=== To do ===
Both ends included, set down the lines from the line containing "Open the Object Mode dropdown" through the last line of the records below, without pictures.
[Opening Dataset excerpts section]
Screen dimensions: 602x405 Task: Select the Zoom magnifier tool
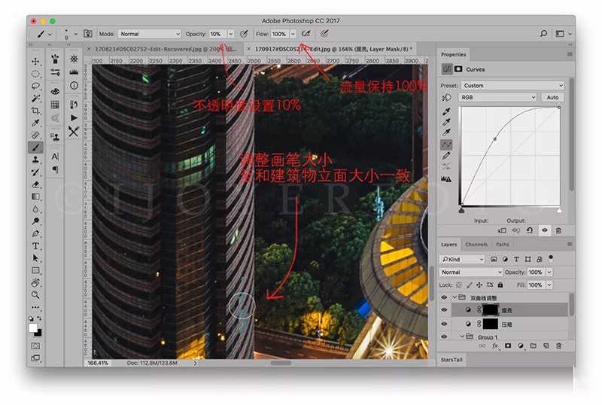click(x=35, y=294)
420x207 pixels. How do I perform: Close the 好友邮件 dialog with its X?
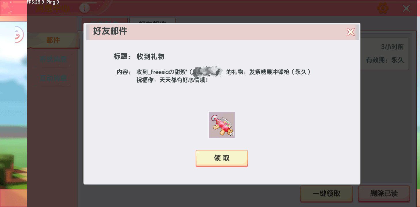click(x=350, y=32)
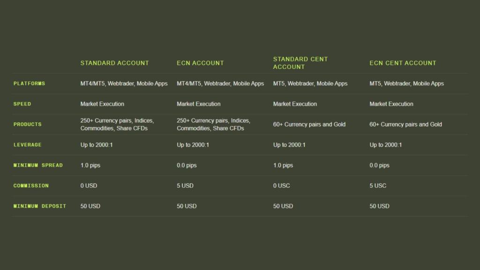Click the Platforms row label

point(29,83)
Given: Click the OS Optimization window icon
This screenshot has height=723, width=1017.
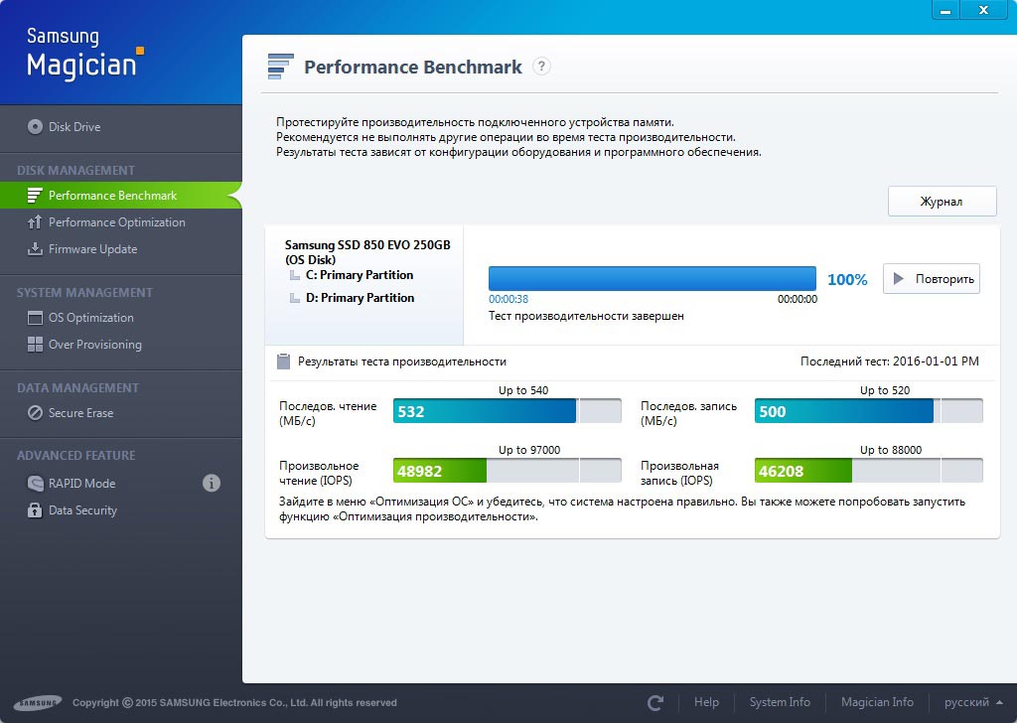Looking at the screenshot, I should coord(35,318).

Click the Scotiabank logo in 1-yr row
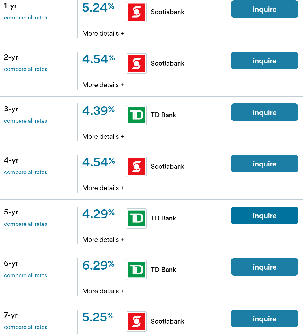click(x=136, y=12)
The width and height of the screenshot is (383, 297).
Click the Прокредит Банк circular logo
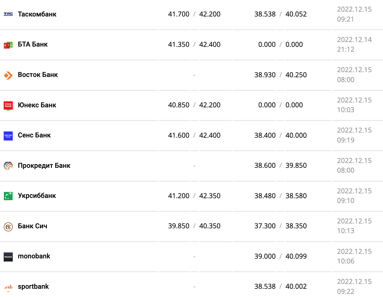pyautogui.click(x=8, y=166)
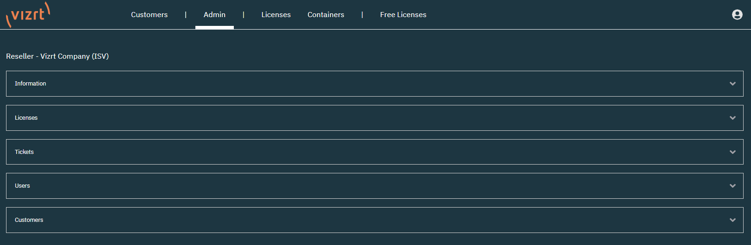Open the user account profile icon
Viewport: 751px width, 245px height.
point(737,15)
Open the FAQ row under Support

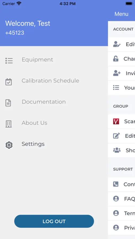pyautogui.click(x=121, y=199)
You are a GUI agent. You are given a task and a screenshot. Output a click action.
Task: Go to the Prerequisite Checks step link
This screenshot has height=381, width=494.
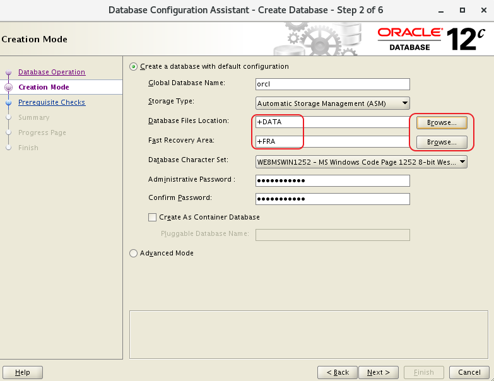pos(52,102)
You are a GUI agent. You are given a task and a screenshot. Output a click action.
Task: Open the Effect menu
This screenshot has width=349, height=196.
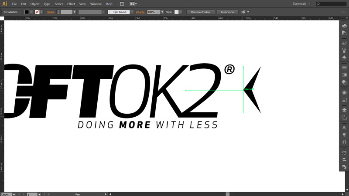pos(71,3)
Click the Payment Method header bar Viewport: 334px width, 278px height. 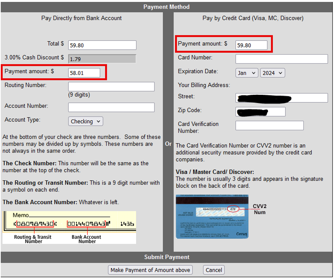pos(167,7)
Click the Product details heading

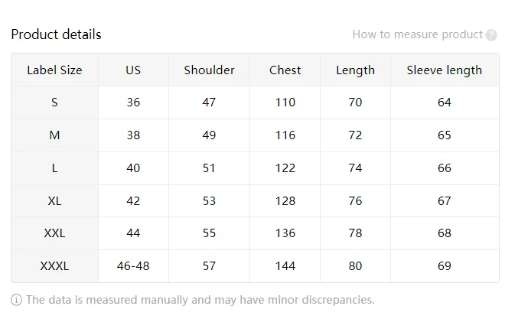click(56, 34)
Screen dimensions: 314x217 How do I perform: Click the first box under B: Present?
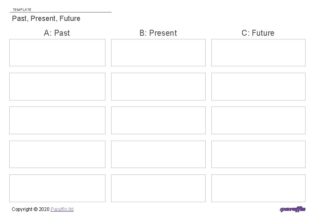tap(158, 53)
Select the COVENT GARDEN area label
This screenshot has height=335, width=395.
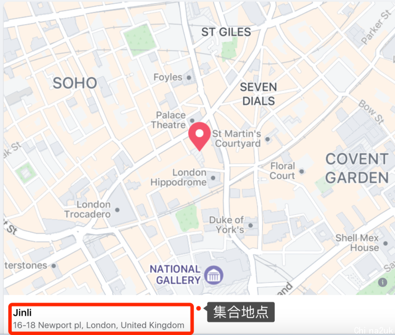[357, 168]
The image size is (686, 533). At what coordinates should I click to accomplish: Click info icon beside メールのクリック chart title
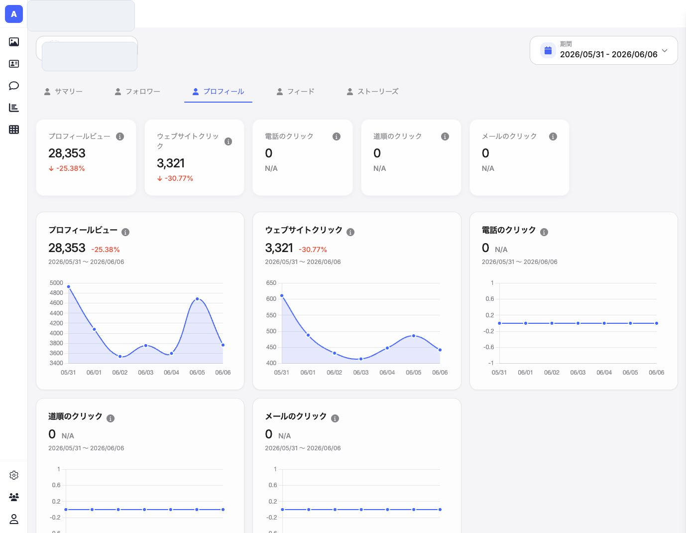point(335,418)
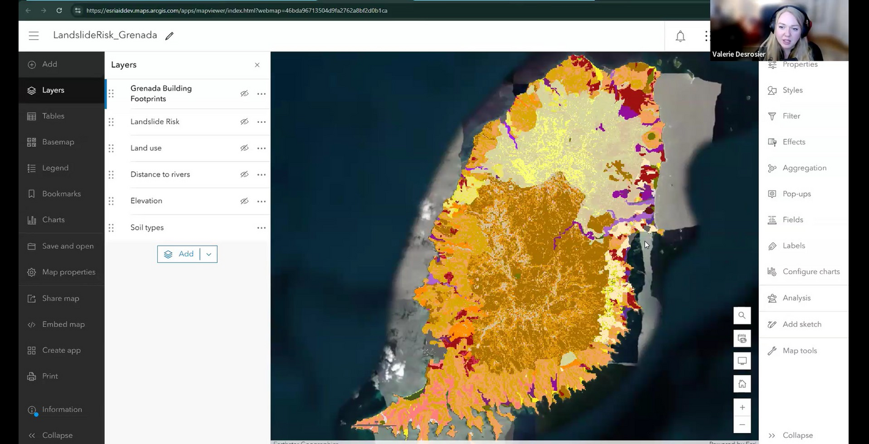Screen dimensions: 869x444
Task: Show the Landslide Risk layer
Action: coord(244,121)
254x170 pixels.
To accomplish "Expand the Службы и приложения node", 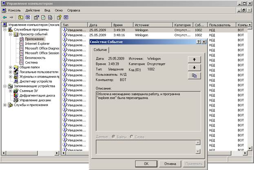I will click(x=5, y=105).
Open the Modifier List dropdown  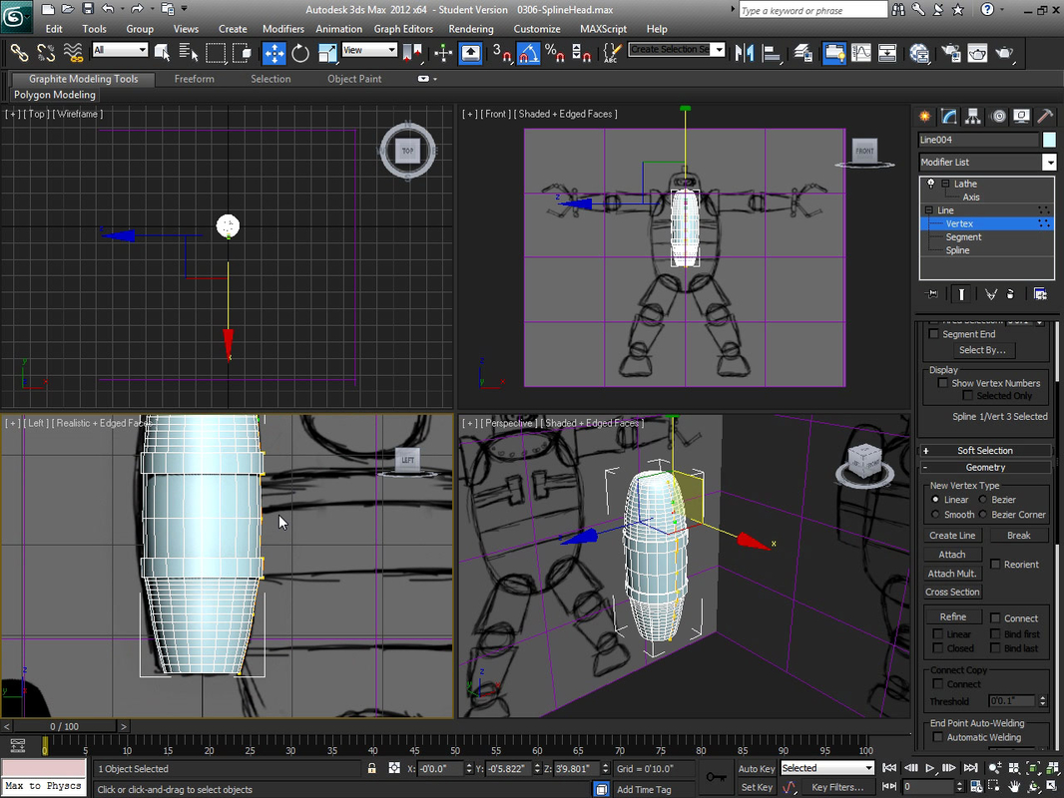click(1048, 162)
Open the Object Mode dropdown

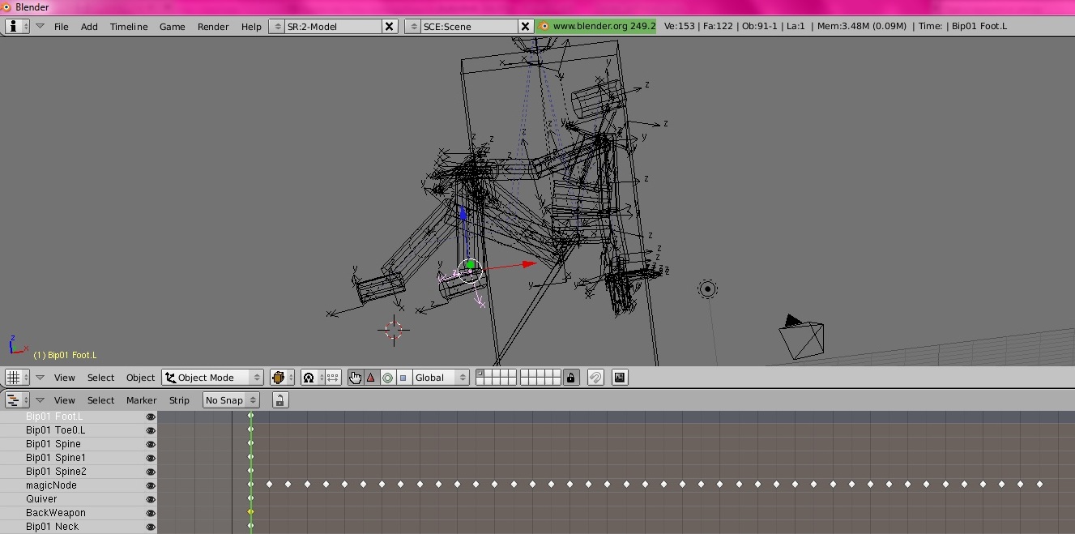tap(214, 378)
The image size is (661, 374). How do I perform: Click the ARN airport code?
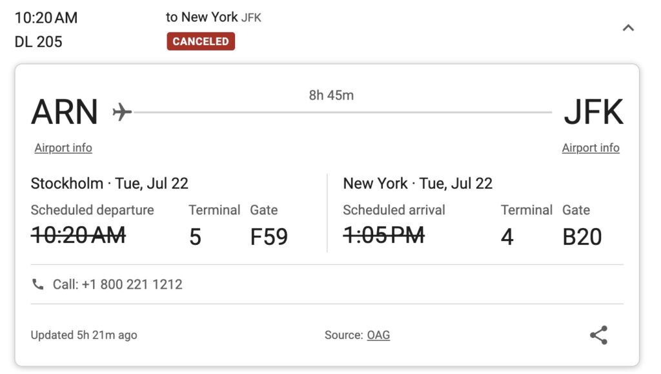click(x=65, y=112)
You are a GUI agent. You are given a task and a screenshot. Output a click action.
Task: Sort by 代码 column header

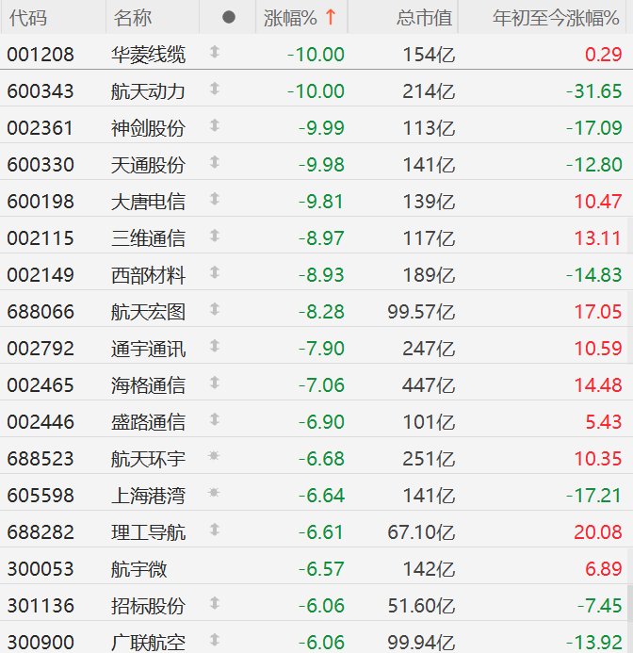(26, 17)
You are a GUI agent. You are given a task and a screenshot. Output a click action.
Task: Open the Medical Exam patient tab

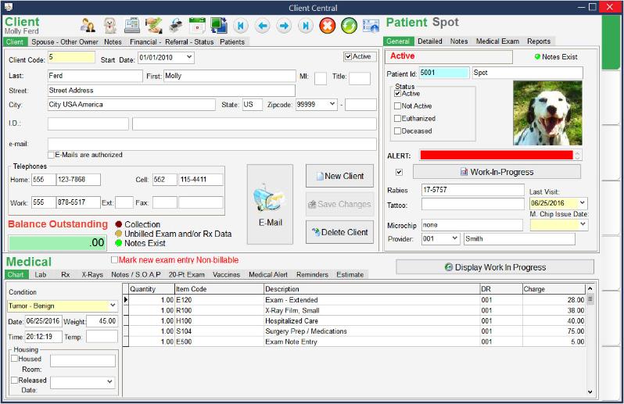497,41
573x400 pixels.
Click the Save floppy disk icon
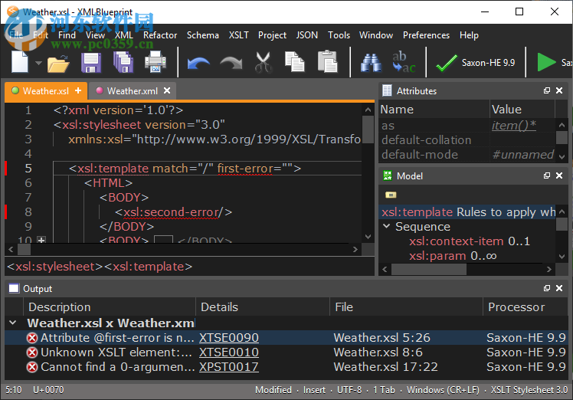(91, 64)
[Closing Dataset excerpts section]
=== Task response ===
Open the Object Mode dropdown

tap(214, 378)
The image size is (661, 374). How do I perform: Click the ARN airport code?
click(x=65, y=112)
You are a GUI agent. You are given a task and a screenshot. Output a click action.
Task: Sort by 代码 column header

(26, 17)
You are a GUI agent. You are given a task and a screenshot. Output a click action.
Task: Open the Medical Exam patient tab

497,41
573x400 pixels.
Click the Save floppy disk icon
(91, 64)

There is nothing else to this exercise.